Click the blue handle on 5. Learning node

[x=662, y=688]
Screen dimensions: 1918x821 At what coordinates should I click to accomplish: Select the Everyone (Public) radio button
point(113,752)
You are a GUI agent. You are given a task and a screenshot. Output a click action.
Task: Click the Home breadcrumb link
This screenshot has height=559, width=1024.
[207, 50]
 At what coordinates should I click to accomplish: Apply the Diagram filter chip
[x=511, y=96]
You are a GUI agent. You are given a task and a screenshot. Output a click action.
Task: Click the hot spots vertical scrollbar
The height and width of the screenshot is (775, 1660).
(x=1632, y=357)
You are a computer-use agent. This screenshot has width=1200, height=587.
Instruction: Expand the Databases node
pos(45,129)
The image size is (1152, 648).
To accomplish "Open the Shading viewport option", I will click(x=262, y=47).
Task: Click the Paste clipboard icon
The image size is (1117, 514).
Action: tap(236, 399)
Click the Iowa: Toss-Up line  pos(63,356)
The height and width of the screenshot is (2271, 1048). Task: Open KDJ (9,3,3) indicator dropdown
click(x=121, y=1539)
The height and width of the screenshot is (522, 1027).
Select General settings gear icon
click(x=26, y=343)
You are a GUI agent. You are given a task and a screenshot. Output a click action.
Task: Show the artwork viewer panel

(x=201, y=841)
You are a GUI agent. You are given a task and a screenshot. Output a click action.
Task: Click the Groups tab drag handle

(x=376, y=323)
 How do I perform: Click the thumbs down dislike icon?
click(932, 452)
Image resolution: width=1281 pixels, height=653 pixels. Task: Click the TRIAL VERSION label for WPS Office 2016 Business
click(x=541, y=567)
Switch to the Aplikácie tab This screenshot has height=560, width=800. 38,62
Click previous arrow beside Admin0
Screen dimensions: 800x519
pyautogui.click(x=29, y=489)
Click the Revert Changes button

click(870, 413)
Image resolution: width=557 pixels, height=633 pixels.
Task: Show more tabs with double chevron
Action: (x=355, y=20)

_ _ _ _ _

Problem details:
Restate precisely, and with nothing added, the lines from the one with "Task: Click the Paste clipboard icon" through the final line of the material.

Problem solution:
Task: Click the Paste clipboard icon
The image size is (1117, 514).
Action: tap(236, 399)
Click the Iowa: Toss-Up line  pos(63,356)
The height and width of the screenshot is (2271, 1048). Task: Open KDJ (9,3,3) indicator dropdown
click(x=121, y=1539)
The height and width of the screenshot is (522, 1027).
Select General settings gear icon
click(x=26, y=343)
You are a GUI agent. You are given a task and a screenshot. Output a click action.
Task: Show the artwork viewer panel

(x=201, y=841)
You are a GUI agent. You are given a task and a screenshot. Output a click action.
Task: Click the Groups tab drag handle

(x=376, y=323)
 How do I perform: Click the thumbs down dislike icon?
click(932, 452)
Image resolution: width=1281 pixels, height=653 pixels. Task: Click the TRIAL VERSION label for WPS Office 2016 Business
click(x=541, y=567)
Switch to the Aplikácie tab This screenshot has height=560, width=800. 38,62
Click previous arrow beside Admin0
Screen dimensions: 800x519
pyautogui.click(x=29, y=489)
Click the Revert Changes button

click(870, 413)
Image resolution: width=557 pixels, height=633 pixels.
Task: Show more tabs with double chevron
Action: (x=355, y=20)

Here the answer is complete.